*** Listed entries ***
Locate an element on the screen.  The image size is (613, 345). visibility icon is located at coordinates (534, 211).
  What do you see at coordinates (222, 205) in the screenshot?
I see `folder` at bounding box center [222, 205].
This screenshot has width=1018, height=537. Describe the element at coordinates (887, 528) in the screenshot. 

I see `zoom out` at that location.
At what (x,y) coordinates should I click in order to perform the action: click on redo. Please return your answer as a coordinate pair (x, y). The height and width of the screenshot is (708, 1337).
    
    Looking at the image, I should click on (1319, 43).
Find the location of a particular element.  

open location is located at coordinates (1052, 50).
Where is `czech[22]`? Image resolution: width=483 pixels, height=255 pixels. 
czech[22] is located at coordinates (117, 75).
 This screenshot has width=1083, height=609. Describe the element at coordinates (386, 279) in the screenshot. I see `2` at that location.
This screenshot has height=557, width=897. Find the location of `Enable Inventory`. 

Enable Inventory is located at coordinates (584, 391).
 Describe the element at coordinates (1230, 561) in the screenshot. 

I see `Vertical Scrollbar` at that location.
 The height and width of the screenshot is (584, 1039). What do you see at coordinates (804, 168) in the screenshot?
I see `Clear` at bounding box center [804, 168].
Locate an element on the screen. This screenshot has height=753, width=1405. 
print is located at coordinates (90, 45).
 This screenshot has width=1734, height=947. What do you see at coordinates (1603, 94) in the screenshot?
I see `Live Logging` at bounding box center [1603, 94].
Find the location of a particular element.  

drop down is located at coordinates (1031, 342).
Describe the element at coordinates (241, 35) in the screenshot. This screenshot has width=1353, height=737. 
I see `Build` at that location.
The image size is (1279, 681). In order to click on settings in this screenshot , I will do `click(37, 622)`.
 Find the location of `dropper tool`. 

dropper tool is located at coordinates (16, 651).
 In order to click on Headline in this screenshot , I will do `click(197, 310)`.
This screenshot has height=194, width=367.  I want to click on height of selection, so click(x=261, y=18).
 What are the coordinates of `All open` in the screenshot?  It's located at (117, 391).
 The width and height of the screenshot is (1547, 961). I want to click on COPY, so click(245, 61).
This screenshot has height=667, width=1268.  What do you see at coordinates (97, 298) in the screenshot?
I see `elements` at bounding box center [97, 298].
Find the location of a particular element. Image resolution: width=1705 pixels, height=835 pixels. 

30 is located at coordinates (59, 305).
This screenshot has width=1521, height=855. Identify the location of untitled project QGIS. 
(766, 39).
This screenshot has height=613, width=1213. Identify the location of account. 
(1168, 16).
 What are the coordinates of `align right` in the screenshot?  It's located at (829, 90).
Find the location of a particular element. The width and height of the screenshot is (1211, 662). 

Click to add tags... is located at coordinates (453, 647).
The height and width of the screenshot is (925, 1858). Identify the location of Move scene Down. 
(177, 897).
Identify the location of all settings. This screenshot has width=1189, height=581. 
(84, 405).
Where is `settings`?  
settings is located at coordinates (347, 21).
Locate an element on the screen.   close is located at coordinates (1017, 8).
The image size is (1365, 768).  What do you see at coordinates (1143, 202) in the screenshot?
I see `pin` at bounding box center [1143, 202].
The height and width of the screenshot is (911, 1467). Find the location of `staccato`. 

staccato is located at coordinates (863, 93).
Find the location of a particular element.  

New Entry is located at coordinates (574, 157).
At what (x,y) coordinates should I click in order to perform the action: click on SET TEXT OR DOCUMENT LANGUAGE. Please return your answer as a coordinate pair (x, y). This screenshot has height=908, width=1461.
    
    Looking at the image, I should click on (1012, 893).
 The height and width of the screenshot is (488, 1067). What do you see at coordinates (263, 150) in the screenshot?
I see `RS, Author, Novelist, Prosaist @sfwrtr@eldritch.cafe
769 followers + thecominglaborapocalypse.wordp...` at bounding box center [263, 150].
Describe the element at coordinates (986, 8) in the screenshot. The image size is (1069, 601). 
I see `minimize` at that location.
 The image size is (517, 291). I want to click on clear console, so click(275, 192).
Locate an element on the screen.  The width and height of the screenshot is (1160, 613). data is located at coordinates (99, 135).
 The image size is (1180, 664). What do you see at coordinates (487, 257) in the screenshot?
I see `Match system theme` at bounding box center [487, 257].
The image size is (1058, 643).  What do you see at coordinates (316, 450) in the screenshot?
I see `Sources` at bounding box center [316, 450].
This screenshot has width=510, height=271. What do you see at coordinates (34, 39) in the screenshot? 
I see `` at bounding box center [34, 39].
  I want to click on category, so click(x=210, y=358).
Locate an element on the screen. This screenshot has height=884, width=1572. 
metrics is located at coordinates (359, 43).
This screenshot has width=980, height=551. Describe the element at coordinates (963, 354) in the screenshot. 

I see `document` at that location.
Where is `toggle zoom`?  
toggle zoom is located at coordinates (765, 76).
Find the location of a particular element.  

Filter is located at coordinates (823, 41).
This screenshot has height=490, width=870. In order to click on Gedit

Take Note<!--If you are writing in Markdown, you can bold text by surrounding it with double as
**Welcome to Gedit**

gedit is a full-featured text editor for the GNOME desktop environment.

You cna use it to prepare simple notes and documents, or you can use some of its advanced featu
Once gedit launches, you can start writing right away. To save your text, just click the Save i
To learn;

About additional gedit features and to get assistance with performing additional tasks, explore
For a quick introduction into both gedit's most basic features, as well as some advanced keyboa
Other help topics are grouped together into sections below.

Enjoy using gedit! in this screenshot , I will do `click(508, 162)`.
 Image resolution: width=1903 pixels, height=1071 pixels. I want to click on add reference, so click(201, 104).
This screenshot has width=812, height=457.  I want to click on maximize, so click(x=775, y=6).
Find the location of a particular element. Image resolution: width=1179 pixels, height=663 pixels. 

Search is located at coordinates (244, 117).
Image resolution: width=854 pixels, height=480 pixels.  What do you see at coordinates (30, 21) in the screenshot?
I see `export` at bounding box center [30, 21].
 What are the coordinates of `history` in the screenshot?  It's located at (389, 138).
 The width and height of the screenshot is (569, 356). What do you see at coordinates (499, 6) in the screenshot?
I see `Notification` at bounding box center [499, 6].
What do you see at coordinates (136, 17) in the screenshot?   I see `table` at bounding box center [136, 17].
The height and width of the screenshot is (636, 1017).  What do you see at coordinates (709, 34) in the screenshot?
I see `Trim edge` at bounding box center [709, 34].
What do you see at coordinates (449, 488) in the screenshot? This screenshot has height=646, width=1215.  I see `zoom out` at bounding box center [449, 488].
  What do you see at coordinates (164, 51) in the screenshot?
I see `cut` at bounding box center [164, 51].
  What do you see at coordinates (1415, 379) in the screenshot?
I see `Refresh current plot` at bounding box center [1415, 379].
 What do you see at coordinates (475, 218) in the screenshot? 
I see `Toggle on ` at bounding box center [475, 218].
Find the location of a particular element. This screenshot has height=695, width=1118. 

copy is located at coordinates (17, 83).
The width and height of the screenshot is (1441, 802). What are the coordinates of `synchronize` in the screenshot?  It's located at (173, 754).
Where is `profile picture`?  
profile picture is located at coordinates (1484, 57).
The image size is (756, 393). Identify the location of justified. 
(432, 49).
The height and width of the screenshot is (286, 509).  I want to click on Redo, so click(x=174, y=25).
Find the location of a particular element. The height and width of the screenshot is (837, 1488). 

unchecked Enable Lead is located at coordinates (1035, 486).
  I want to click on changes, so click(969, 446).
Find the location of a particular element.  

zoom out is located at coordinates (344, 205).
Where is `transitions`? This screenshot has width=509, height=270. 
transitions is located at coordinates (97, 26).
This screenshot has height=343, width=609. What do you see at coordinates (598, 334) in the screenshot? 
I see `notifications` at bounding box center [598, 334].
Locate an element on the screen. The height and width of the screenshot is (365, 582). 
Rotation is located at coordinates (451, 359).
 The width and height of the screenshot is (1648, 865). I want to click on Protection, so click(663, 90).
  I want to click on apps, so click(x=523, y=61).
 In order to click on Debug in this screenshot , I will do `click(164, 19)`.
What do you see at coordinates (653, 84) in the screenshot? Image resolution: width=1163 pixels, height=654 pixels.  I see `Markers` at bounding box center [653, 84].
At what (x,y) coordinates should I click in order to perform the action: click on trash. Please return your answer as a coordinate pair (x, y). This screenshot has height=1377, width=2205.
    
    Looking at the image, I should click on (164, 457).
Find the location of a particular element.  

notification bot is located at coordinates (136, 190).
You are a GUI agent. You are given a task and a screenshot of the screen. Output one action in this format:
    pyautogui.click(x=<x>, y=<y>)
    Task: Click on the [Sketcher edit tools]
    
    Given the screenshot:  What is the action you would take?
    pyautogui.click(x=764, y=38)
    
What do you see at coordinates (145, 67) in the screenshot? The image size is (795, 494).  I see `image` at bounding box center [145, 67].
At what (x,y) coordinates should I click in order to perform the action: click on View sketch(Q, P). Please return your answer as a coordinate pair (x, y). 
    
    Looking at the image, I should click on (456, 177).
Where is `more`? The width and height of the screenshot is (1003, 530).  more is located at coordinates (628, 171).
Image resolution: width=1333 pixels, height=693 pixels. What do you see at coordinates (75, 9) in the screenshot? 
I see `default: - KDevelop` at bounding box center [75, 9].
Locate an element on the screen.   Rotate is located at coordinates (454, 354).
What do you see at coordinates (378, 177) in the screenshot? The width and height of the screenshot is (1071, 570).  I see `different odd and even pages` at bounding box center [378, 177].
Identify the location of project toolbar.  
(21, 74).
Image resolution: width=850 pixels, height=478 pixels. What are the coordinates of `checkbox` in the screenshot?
***
Repeat the rows above word for word, from the very first one through the line that contains "Looking at the image, I should click on (1319, 43).", including both of those lines.

Locate an element on the screen.  The image size is (613, 345). visibility icon is located at coordinates (534, 211).
  What do you see at coordinates (222, 205) in the screenshot?
I see `folder` at bounding box center [222, 205].
This screenshot has width=1018, height=537. Describe the element at coordinates (887, 528) in the screenshot. 

I see `zoom out` at that location.
At what (x,y) coordinates should I click in order to perform the action: click on redo. Please return your answer as a coordinate pair (x, y). The height and width of the screenshot is (708, 1337).
    
    Looking at the image, I should click on (1319, 43).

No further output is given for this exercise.